Dr. Johann Michael von Söltl: Die bildende Kunst in München. München, 1842.
Unter Schwanthalers Gehülfen bei seinen zahlreichen Arbeiten nennen wir vorzugsweise die beiden Lazzarini, Lossow und Xaver Schwanthaler. Dem jüngeren, Giuseppe Lazzarini, in Carrara 1800 geboren und in München 1844 seinem Meister im Tode vorangegangen, welcher der Erbauer der kleineren Modellskizzen und des letzten colossalen Thonmodells der Bavaria (in Gyps gegossen von Lorenz Biehl, Formator in München) war, setzte Schwanthaler selbst folgende Inschrift auf dessen Grabstein: »Paris, London, München, Berlin zeugen in Bildsäulen und Denkmalen seine Mitwirkung und selbständige Thätigkeit in ehrenvoller Weise.«
Robert Lecke: Die bayerische Ruhmeshalle und die Colossalstatue Bavaria errichtet von Ludwig dem Ersten, König von Bayern. München, 1850.
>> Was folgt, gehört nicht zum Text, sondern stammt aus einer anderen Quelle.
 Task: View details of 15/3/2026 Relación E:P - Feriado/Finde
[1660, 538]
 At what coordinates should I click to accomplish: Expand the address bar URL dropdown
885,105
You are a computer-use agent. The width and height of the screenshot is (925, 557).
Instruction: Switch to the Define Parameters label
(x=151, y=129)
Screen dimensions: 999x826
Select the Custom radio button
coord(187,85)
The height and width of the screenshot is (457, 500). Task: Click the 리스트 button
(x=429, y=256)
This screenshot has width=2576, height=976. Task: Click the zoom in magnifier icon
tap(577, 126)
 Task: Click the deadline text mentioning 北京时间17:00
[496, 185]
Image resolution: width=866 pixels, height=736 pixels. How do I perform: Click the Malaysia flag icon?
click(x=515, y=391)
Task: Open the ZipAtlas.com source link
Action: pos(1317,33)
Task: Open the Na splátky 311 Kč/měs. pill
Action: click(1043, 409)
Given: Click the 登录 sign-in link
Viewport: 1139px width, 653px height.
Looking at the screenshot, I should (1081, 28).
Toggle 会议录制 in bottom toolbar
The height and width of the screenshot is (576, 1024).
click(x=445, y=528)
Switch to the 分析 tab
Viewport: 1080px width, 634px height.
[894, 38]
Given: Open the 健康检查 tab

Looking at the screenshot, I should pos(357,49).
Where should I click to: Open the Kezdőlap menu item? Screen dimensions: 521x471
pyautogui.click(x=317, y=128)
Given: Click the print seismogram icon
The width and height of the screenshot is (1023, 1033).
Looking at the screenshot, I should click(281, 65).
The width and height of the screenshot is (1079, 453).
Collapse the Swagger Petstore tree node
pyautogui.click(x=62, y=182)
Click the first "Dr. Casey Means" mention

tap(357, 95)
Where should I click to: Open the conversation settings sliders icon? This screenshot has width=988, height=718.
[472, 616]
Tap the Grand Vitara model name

Lazzarini, Giuseppe, Bildhauer von Carrara, geboren im Jahr 1801. Er ist der Sohn und Schüler des Ludwig, bildete sich in München weiter aus und arbeitete theils nach eigenen Entwürfen, theils nach den Rissen und Modellen Schwanthalers mit Geschick und Sorgfalt. Wir nennen von seinen Werken: die Statue des Dädalus in einer Nische der Glypthothek; der Kampf der Centauren und Lapithen, Reliefs in der königlichen Reitschule.
Die Künstler aller Zeiten und Völker. Stuttgart, 1860.